Ihr habt 2 Patenämter zu vergeben. Entweder ihr entscheidet bei beiden gemeinsam oder jeder von euch bestimmt einen Paten. Du hast wegen deiner Gründe deine Freundin genommen. Dein Partner wählt aus anderen Gründen seinen Freund. Beide Gründe haben ihre Berechtigung. Also ja, ich bin der Ansicht, wenn dein Mann der Meinung(!) ist, er schulde dem Freund das Patenamt, dann ist das so.

So bin ich übrigens auch zu meinem eigenen Paten gekommen, mein Vater hat es ihm mal versprochen, noch viele Jahre bevor ich geboren wurde.
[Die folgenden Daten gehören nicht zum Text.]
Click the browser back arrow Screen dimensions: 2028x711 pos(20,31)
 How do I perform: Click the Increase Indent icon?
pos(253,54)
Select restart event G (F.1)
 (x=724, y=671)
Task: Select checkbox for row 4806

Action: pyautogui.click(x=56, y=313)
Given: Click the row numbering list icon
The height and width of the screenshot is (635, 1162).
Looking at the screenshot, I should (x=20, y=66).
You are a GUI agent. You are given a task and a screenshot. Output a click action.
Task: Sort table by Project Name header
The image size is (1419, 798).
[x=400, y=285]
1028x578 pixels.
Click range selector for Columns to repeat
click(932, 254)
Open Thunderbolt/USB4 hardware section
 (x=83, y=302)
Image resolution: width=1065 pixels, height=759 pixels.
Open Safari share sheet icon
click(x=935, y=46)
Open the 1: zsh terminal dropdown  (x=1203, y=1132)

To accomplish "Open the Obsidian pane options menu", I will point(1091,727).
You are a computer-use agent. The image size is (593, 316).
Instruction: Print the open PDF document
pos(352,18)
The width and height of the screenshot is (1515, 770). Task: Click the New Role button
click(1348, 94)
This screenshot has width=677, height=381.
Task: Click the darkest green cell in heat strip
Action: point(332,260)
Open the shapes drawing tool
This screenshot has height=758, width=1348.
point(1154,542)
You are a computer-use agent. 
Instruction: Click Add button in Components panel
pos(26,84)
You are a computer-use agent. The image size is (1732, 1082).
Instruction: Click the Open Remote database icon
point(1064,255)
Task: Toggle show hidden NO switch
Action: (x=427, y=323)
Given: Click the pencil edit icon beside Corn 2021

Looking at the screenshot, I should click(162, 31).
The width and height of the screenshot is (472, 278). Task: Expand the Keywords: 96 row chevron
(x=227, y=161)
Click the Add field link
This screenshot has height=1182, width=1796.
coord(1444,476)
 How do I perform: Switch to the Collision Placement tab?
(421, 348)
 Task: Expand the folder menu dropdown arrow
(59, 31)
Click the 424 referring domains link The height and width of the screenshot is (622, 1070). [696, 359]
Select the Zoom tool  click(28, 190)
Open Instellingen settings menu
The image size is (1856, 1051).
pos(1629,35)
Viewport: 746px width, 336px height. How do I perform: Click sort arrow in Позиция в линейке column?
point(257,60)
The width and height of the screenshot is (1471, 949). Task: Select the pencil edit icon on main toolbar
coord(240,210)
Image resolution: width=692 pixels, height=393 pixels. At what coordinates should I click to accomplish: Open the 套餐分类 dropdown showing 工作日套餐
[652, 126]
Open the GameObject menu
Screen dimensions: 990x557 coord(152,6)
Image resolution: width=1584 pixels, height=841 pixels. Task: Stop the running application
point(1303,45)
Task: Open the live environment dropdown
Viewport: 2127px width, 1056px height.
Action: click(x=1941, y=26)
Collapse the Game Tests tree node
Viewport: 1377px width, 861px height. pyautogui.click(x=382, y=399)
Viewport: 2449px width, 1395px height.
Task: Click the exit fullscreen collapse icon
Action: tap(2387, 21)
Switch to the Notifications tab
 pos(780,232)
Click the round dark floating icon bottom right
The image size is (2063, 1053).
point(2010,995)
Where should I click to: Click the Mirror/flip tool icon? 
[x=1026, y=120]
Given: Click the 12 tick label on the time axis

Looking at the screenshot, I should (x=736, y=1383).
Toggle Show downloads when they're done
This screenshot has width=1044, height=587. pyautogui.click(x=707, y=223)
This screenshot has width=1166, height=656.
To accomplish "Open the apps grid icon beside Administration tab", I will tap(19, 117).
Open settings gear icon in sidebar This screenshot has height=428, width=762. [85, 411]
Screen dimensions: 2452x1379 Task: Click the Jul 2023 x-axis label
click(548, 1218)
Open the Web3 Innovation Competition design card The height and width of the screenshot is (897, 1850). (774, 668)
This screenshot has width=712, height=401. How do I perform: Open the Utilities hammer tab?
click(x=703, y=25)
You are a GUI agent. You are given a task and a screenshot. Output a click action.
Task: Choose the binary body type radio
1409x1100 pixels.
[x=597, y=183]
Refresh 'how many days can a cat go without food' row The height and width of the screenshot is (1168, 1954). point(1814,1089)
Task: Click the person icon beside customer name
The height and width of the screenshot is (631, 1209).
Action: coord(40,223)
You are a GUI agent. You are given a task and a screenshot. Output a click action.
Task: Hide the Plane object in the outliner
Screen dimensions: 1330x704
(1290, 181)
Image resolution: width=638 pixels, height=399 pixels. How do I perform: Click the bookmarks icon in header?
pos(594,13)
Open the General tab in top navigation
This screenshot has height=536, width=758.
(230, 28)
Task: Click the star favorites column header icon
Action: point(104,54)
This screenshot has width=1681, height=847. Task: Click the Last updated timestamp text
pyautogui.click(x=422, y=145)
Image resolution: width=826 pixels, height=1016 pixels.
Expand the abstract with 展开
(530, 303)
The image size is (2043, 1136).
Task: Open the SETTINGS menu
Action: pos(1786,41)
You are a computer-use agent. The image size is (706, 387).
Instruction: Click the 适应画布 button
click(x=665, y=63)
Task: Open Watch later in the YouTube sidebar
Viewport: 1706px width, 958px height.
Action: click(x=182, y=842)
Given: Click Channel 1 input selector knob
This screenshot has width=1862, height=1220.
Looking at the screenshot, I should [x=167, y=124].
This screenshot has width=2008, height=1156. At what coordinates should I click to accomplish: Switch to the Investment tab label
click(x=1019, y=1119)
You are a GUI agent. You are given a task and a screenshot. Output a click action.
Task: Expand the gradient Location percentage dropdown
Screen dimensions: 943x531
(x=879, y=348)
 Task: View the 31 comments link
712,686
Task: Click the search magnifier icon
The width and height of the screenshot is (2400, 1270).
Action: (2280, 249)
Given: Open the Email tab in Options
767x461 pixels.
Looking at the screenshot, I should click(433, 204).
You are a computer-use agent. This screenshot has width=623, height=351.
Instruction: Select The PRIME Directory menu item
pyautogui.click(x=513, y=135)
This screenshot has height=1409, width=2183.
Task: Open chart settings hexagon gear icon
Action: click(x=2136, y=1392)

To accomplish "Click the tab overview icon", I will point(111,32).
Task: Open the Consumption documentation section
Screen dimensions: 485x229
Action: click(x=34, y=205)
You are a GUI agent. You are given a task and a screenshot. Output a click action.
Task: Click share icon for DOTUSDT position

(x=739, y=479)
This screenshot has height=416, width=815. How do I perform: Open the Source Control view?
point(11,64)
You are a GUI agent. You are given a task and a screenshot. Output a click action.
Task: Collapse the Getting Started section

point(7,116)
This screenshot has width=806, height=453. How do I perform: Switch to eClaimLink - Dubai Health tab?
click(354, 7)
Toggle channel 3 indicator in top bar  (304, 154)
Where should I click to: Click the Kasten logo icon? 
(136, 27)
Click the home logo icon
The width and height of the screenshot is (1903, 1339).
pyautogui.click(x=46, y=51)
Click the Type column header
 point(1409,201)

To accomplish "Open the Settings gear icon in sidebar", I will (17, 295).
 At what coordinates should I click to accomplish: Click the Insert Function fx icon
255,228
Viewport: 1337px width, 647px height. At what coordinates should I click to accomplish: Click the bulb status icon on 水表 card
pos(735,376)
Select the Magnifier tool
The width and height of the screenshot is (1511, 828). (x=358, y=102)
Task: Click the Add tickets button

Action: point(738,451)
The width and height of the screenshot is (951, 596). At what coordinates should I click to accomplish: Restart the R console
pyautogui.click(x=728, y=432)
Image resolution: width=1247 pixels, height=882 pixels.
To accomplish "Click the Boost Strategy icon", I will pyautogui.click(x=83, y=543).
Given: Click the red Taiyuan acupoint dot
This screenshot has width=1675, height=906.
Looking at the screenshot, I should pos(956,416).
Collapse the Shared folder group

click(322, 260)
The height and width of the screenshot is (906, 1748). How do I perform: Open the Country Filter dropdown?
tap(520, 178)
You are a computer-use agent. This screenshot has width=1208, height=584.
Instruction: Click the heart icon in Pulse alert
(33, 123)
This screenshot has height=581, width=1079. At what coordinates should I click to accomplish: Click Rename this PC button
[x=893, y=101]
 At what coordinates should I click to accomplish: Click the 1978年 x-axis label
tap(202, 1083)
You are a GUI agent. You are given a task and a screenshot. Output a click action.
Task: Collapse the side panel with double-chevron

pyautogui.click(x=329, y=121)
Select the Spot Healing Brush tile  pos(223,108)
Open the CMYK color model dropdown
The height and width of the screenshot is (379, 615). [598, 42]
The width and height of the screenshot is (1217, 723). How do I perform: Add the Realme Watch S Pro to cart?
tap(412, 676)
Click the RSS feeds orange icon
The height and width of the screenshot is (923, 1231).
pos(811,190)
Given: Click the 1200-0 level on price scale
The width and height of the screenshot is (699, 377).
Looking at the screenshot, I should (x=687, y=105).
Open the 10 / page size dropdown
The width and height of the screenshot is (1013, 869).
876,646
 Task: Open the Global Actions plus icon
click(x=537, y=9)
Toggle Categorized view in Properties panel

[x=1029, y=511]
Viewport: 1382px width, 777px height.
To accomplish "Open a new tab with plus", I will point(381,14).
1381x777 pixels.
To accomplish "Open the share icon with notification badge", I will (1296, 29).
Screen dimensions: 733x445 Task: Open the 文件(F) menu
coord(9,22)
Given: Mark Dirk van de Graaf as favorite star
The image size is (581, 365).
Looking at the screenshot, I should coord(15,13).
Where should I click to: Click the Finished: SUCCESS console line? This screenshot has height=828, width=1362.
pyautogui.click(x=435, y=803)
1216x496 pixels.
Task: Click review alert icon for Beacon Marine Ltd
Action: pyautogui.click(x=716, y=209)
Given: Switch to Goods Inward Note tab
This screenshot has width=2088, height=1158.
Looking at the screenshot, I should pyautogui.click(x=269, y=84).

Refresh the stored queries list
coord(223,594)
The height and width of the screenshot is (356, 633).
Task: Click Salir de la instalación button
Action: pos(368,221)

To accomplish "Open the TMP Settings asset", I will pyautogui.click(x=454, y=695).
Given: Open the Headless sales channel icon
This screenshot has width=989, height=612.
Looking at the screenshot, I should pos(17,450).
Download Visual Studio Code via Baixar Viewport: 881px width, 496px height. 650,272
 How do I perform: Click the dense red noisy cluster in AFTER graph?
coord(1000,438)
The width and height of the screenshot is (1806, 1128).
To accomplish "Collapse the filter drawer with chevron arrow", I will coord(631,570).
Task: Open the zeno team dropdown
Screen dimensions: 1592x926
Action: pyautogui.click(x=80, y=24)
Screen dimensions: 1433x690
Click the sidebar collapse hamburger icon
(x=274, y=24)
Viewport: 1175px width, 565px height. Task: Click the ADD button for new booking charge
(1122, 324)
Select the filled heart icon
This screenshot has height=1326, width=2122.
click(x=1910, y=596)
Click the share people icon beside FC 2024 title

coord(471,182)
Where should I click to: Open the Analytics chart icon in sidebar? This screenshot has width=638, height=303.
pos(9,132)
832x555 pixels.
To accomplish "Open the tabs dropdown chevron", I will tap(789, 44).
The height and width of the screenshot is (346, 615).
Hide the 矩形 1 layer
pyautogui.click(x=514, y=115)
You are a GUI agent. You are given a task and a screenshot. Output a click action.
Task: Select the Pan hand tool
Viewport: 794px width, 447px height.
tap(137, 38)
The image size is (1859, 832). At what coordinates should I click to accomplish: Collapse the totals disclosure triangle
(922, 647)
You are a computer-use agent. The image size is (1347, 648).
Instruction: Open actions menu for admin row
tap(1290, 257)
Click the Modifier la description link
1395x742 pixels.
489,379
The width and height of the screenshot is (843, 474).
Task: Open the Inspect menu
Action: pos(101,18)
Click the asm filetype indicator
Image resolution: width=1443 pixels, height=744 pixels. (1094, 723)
Es entwickelte sich wie bei deinem Mann, 0 Kontakt und 2x jährlich Geschenke. Ich hatte immer ein bisschen Angst vor ihm. Ich hatte nur diesen einen Paten. Als Kind hab ich mir manchmal gewünscht, einen engagierteren Paten zu haben, so wie meine Geschwister. Ich habe aber viele Onkeln und Tanten und habe dort meine "gewählten" Paten gefunden, mir ist also nichts abgegangen.

Wichtig ist, dass du mit deinem Mann einen Konsens findet und hier nicht der Keim für spätere Streitigkeiten gelegt wird.